L’unione di tali due principi genera l’intelligenza universale, la saggezza che dà origine, a sua volta, alla cognizione della propria individualità, alla memoria cosmica del proprio percorso attraverso il processo delle rinascite e che conduce, infine, alla creazione dell’individuo. L’insieme della consapevolezza universale e di quella individuale dà luogo all’elemento psichico dell’essere.

Gli elementi principali
I più importanti componenti della struttura così generata sono la Mente (Manas), organo ricettivo ed esecutivo, avente la funzione di mediare le informazioni tra gli organi motori (bocca, mani, piedi, apparato riproduttivo ed escretore) e gli organi sensitivi (orecchie, pelle, occhi, lingua, naso) ed i cinque elementi fondamentali della materia (Bhuta). Questi ultimi sono: l’Etere, l’Aria, il Fuoco, l’Acqua, la Terra e sono correlati ai diversi organi; la loro unione forma i tre Dosha, ossia le caratteristiche presenti in quantità diversa all’interno di ogni organismo.
I Dosha sono: Vata, derivante dall’unione di Etere e Aria, rappresenta il movimento, la vitalità, l’attivazione; è freddo, secco, umido, volatile, leggero, mobile, chiaro, sottile, dispersivo. È legato a: cavità pelvica, intestino crasso, cosce, pelle, orecchie, sistema respiratorio, genitale, nervoso somatico e viscerale e a livello psicologico, genera entusiasmo, socievolezza, ansia, nervosismo, paura.

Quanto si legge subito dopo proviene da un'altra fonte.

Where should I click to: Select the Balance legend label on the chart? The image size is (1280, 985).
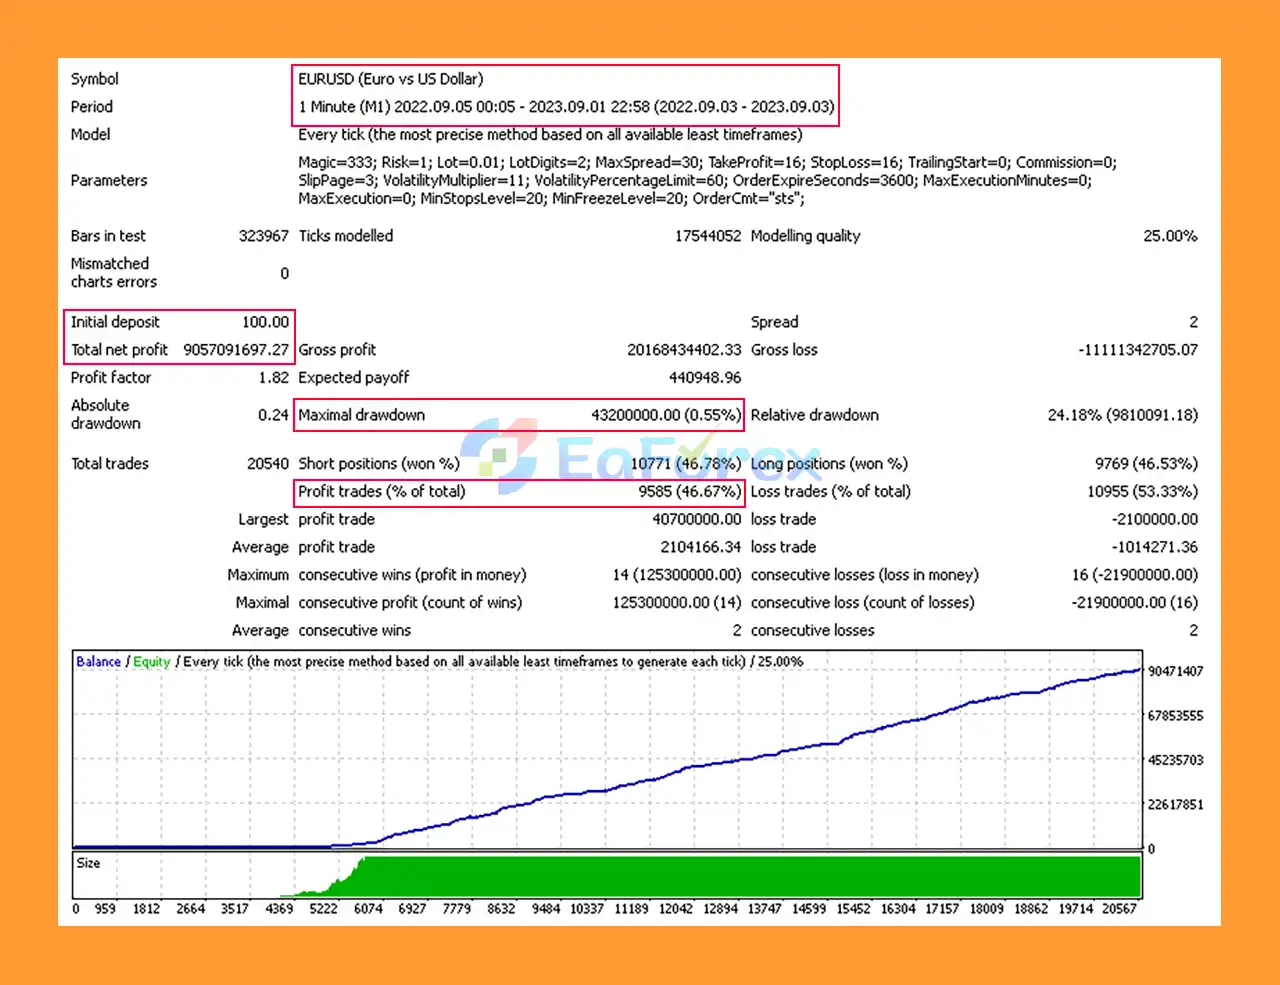[97, 661]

Pitta è originato dall’unione di Fuoco ed Acqua, rappresenta la trasformazione, il metabolismo; è caldo, leggero, mobile, liquido. È correlato a: intestino tenue, stomaco, sangue, processi digestivi, stato della pelle, produzione di energia. A livello psicologico è connesso a: coraggio, creatività, odio, ira, gelosia.
Kapha deriva dall’unione di Acqua e Terra, rappresenta la coesione, è freddo, umido, pesante, lento, denso, morbido, statico. È correlato a: stomaco, torace, gola, testa, articolazioni, produzione del plasma, secrezioni, crescita, apparato immunitario. A livello psicologico origina staticità, equilibrio, calma, indolenza, volubilità, vigliaccheria, attaccamento, invidia.

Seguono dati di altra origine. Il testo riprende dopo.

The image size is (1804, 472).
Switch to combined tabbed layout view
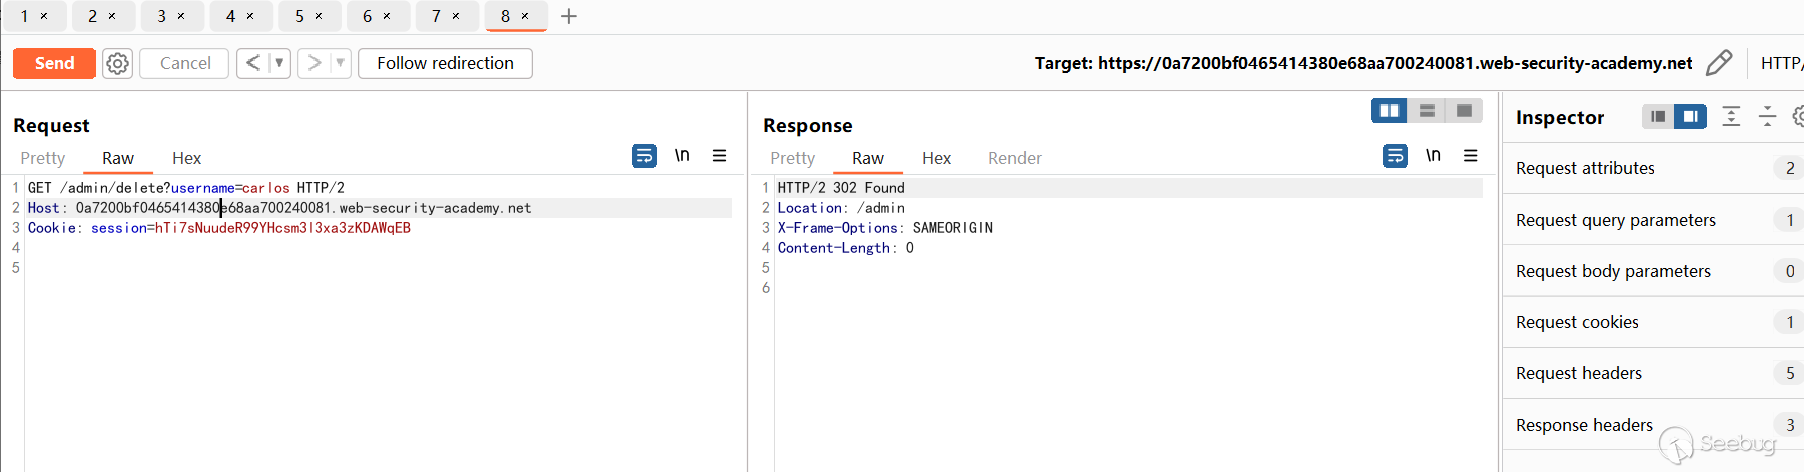(x=1464, y=110)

Individuazione e trattamento delle patologie
Secondo l’Ayurveda, ogni individuo, durante il proprio ciclo vitale è in continua correlazione con le sue parti e con gli elementi esterni e tale interazione segue specifiche dinamiche dovute alle caratteristiche del soggetto e alle leggi universali del Karma (ogni condizione è la conseguenza di azioni compiute nelle vite precedenti o in quella attuale), dei Simili (forze simili interagenti si potenziano) e dei Contrari (forze contrarie interagenti si attenuano reciprocamente). Il contemporaneo effetto di questi elementi fa sì che lo stato di salute vari tra le due situazioni estreme di equilibrio armonico e di squilibrio disarmonico.
La diagnostica delle malattie viene effettuata tramite interrogazione diretta del paziente, percezione ossia osservazione delle caratteristiche oggettive del soggetto, del suo aspetto generale, esame astrologico secondo le conoscenze vediche che fornisce le peculiarità del paziente tramite lo studio del suo tema natale.
La terapeutica si basa su: regole di comportamento e di igiene, dietetica, digiuno, massaggio, somministrazione di sostanze essiccanti o di preparati oleosi, purificazione, irrigazione, cromoterapia, cristalloterapia, metalloterapia, aromaterapia, musicoterapica, agopuntura.